For those of us inclined towards the fantastical, growing up in the 1980s and 1990s was a different world. With no internet to speak of, information was found instead in books and magazines, new discoveries made at a slower pace, browsing in video rental shops sometimes for hours - a pastime in its own right. Television - for this feature specifically children’s TV - was part of this too, and with significantly fewer channels than today, choices sometime came down to deciding between what was showing on BBC or ITV. A hugely popular show from that period was Knightmare, which broadcast on ITV.
A fantasy-themed adventure show, it used the same blue screen Chromakey technology as weather forecasts to create for viewers a world of dungeons, dangerous quests and strange characters. A team of four kids would try to complete those quests, one being placed in the dungeons with a helmet that left them sightless, guided by their three friends (hopefully) to victory or quite frequently to their doom. Overseeing the quest was the dungeon master Treguard and later on in the series’ run it introduced a villain in Lord Fear, making the quests a battle between good and evil.
All of this of course just screams ‘stage adaptation’ doesn’t it? No, perhaps not. But that’s what a few plucky young improvisors decided to do some years back. For each show the talented cast have an outline but then riff on crowd interactions to make it different every time. Knightmare Live has played around the country and at the Edinburgh Festival to rave reviews and happy audiences. The show follows the basic template of the TV series but does so in a fun, charming (and not-entirely-serious), deliberately lo-fi way. And this year Knightmare Live returns with shows at London’s Underbelly Festival and more to follow later in the year. Starburst went along to the first show at Southbank and sat down for a few words with Treguard himself, Paul Flannery.
STARBURST: You had the initial idea to do a stage version of Knightmare in the pub, where many a great concept is born. How did it then go from idea into reality?
Paul Flannery: It went through several iterations, from a technical standpoint, of either having two rooms where you have an audience watching what’s going on in another room, but that for me sort of betrayed everything that’s good about theatre. It’s about tying into that, finding the things that are good about Knightmare, that work and something that’s good for theatre. So having that live element, with things happening in front of you is much better. That led to the decision of “no, let’s just have everything in one room”. We watch the dungeoneer, we can see the team, we’re there with them. There’s nothing separate and then that opens up everything else, so instead of having CGI monsters you have massive puppets and you start getting into that sort of thing, which I really enjoy. All the sort of Jim Henson school of filmmaking.
In a strange way it’s going more old-school than the TV show in the ‘80s?

COLLECTED DATA
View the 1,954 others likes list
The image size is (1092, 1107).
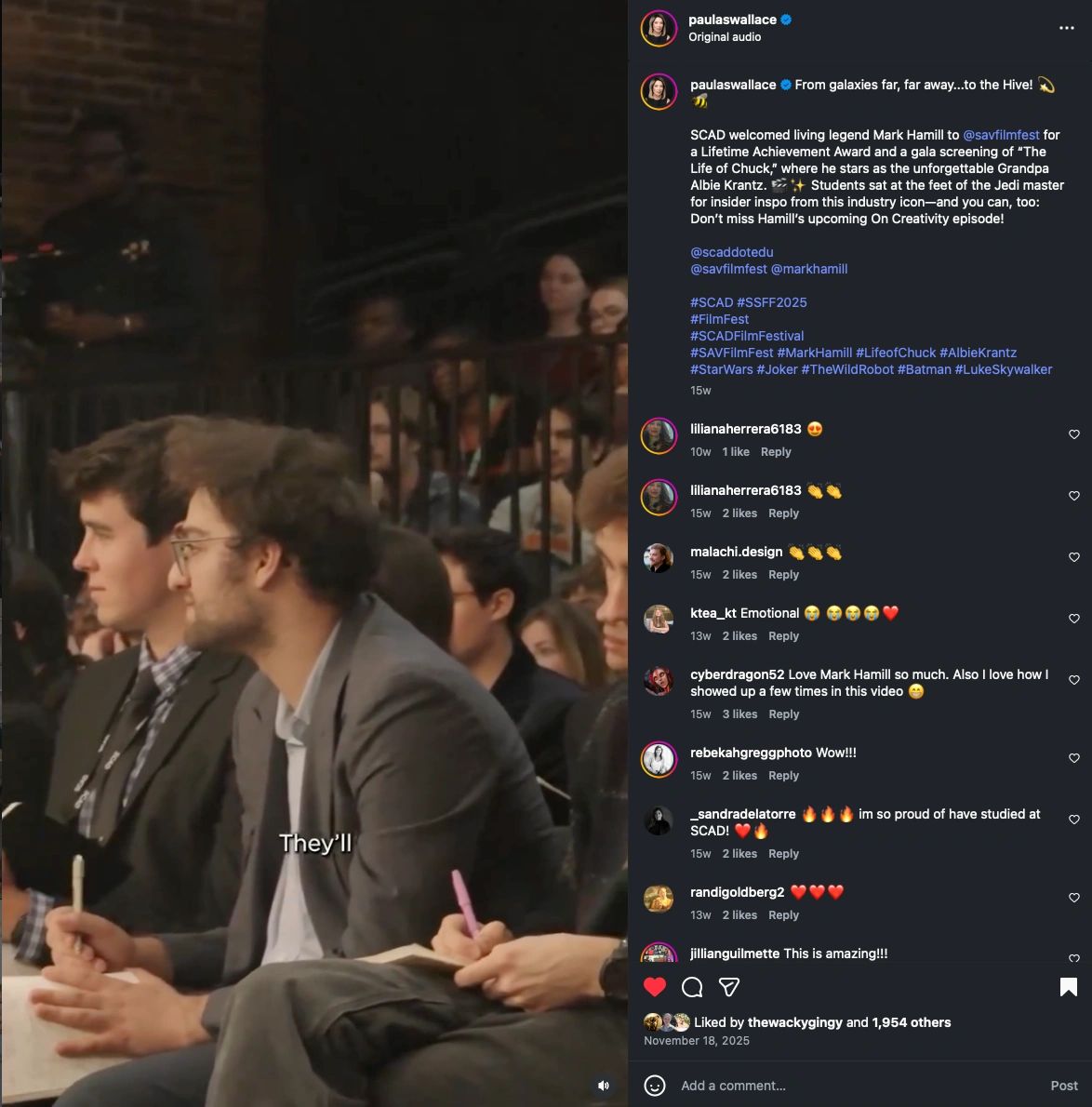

THINGS TO DO
1) In the Knightmare feature, what villain did the TV series introduce later in its run?
2) Translate this sentence from the Knightmare feature into Spanish: "A hugely popular show from that period was Knightmare, which broadcast on ITV."
3) Write the next part of the Knightmare Live feature, picking up after its last line.

ANSWERS TO THE PROBLEMS
1) Lord Fear

2) Un programa enormemente popular de aquella época fue Knightmare, que se emitía en ITV.

3)
Yeah, in an odd way. Ideally in my mind I would absolutely dearly love to have the machine in Labyrinth, the drilling machine? With the little goblins all peddling on the back. That’s exactly what I want to see. You can see all the workings happening. You can see the goblins running around, putting props out because you can forgive so many imperfections. If this was a huge show, on Broadway or something, there would be transitions, curtains coming open and closed, there’d be lighting and huge props, huge sets. But we don’t have that so we get around that by having the team of goblins that are also the stage hands.
Did that fit in with the improvisation background that the main performers have, so concentrating more on that than having an organised, scripted experience?
Well, it was a script at first. It was a friend of mine, Tom Bell who first said “oh, it’s an improv show”. Before that I was writing vast swathes of script with speech trees and options of what people might say and where we’d go, which door leads to which room and you map out a whole dungeon and it becomes very complicated very quickly. And then Tom just went “oh it’s an improv show” and you have a character and you just play the ‘yes’ game and allow people to play out whatever’s going on in the scene.
Is that the point at which the crowd interaction element came into it or was that already there?
I think that was always going to happen. I think there’s a certain catharsis with the show where you remember shouting at the TV ‘I could do much better than that!’. That would naturally come out and I would never want to deny an audience or shush them or go ‘come on, you’re watching theatre’, so please just get involved and do shout out. They all want to help and if the goblins come on they all go nuts as well so it has led us to do more and more interaction, like where we’re getting them to decide what quest we’re having, what monster we’re going to have at the end and all that kind of thing. The more we can get the audience involved the better.
Knightmare is a cult show with a still strong, loyal following. How have they reacted? Have they got involved and supported you?
They’ve been incredible. Some of them run the Knightmare website and they’re incredibly supportive. They’ve been going since the internet was invented, basically. As soon as there were websites they made one and have kept that whole flame going. They’ve come down and played, they turn up to most of the shows, most of the iterations once a year they’ll come along. And I’m friends with a lot of them now, it’s really nice. So they’ve been really, really, really great. They helped us get in touch with some of the original actors and they’ve got such a bigger following than we have, again they really helped with getting the word out. It’s quite nice because for them they’ve been trying to keep alive the idea of this TV show that’s not been around for 25 years. Then all of a sudden there’s a new iteration of it and it’s happening and you can go and see Knightmare, it’s interesting.
Knightmare seems to fit in with the recent wave of ‘80s and ‘90s nostalgia. What are your thoughts on how important that is to people today, of tapping into those times perceived perhaps as more innocent?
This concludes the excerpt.